Oltre la sua eleganza formale, si cela un ricco arazzo di significati simbolici. Al cuore della composizione risiede la figura di un bambino — un motivo ricorrente in tutta l'opera di Kandinsky — che rappresenta l'innocenza e il risveglio spirituale. Attorno ad essa si dispongono altre forme geometriche, ognuna intrisa di specifiche connotazioni. La sedia simboleggia stabilità e radicamento, mentre l'orologio incarna il passaggio inesorabile del tempo, temi che risuonano profondamente nell'esplorazione kandinskiana delle preoccupazioni esistenziali. Inoltre, sottili forme biomorfiche — forme che fondono elementi organici e geometrici — suggeriscono una connessione con la natura e la mente subconscia, riflettendo la convinzione dell'artista nella capacità dell'arte di accedere ai regni nascosti della coscienza.

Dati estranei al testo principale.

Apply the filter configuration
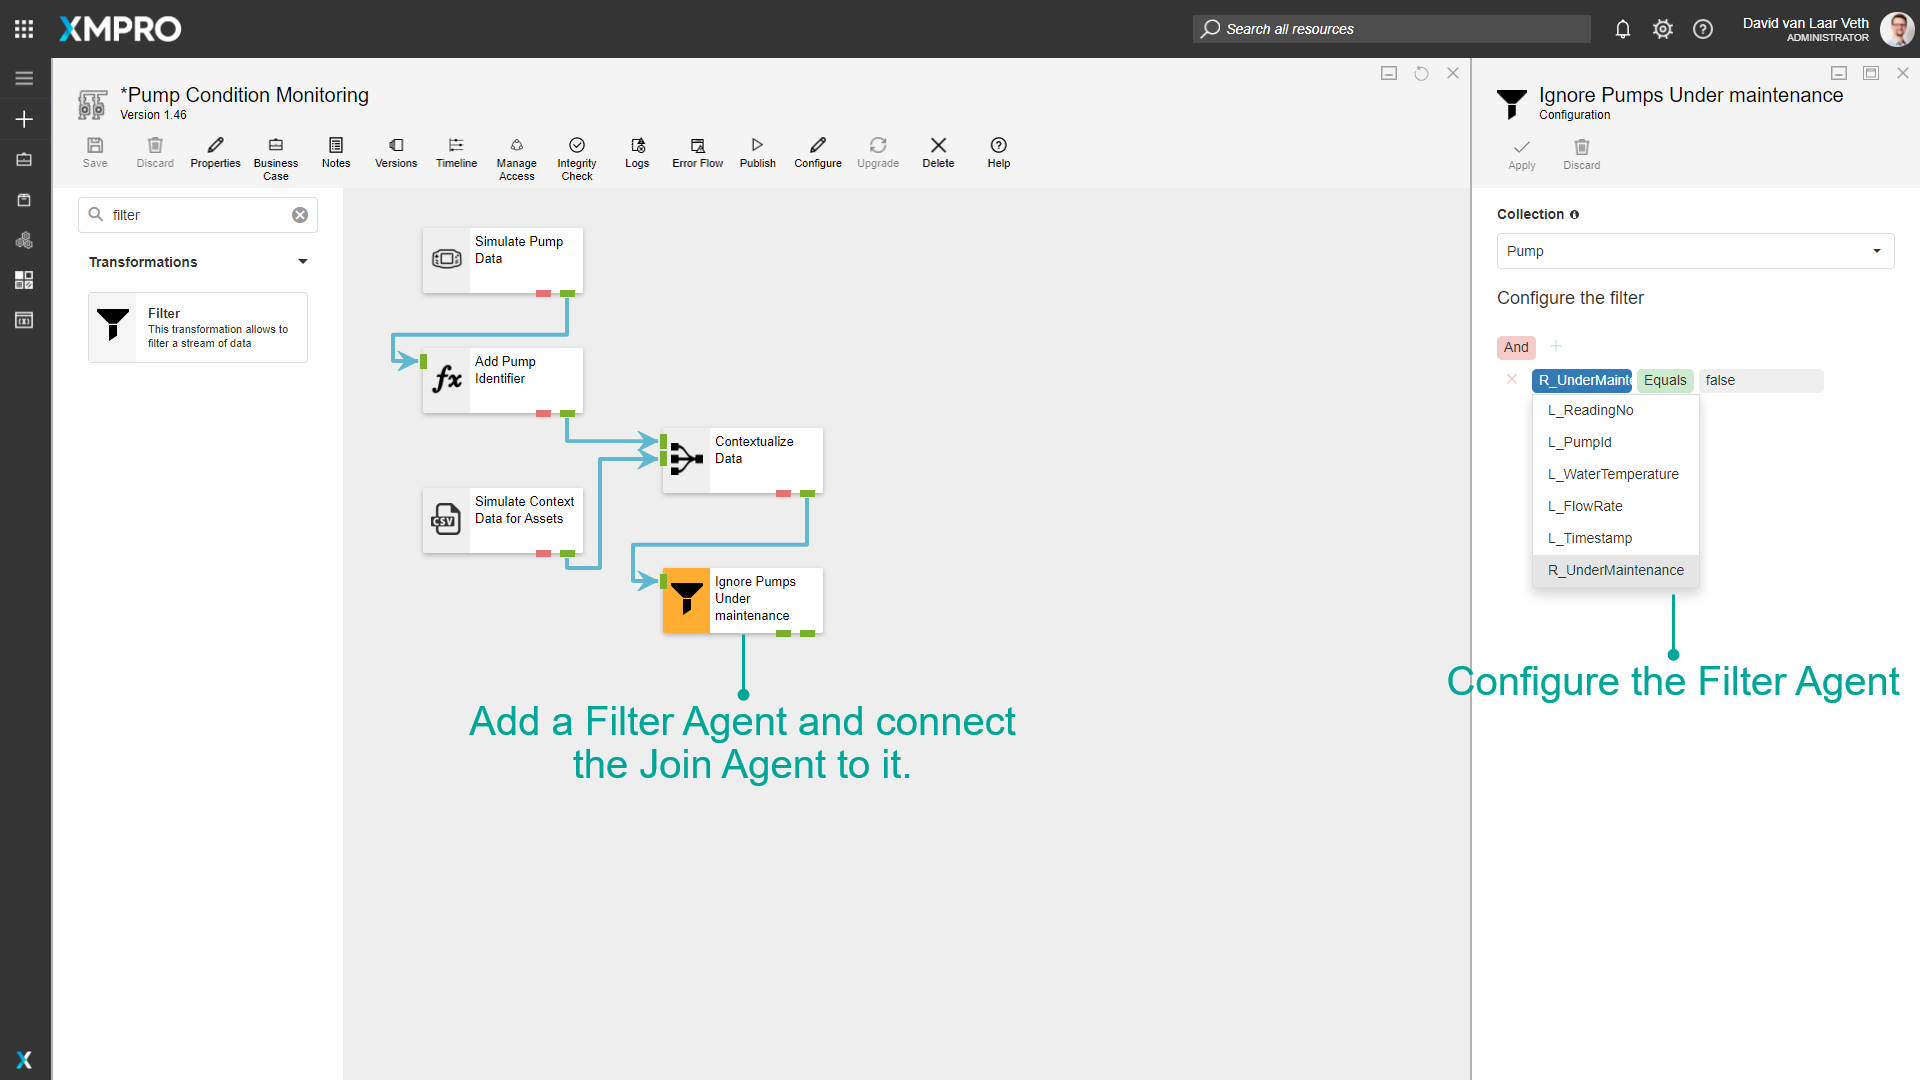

“Complex Simple” ha cementato la posizione di Kandinsky come un titano tra gli artisti modernisti, ispirando generazioni successive di pittori e scultori che hanno abbracciato l'astrazione come mezzo per trasmettere emozioni ed esplorare le dimensioni intangibili dell'esperienza umana. Artisti come Frank Stella e Jackson Pollock riconobbero la visione pionieristica di Kandinsky — il suo incrollabile impegno nel liberare colore e forma dai vincoli rappresentativi — adottando le sue innovazioni stilistiche come elementi fondanti delle proprie imprese artistiche. Oggi, “Complex Simple” risiede al Musée de Grenoble, fungendo da toccante promemoria dell'eredità duratura di Kandinsky: una testimonianza del potere trasformativo dell'arte nel trascendere l'illusione visiva e illuminare i profondi misteri della coscienza umana.
- Artista: Wassily Wassilyevich Kandinsky
- Anno di nascita: 1866
- Anno di morte: 1944
- Città di nascita: Mosca
- Paese di nascita: Russia
Provenienza: Musée de Grenoble, Francia.
Informazioni aggiuntive: Quest'opera esemplifica l'esplorazione teorica di Kandinsky della sinestesia — la fusione di percezioni sensoriali — dimostrando la sua convinzione che il colore e la forma potessero evocare sensazioni uditive simili alla musica.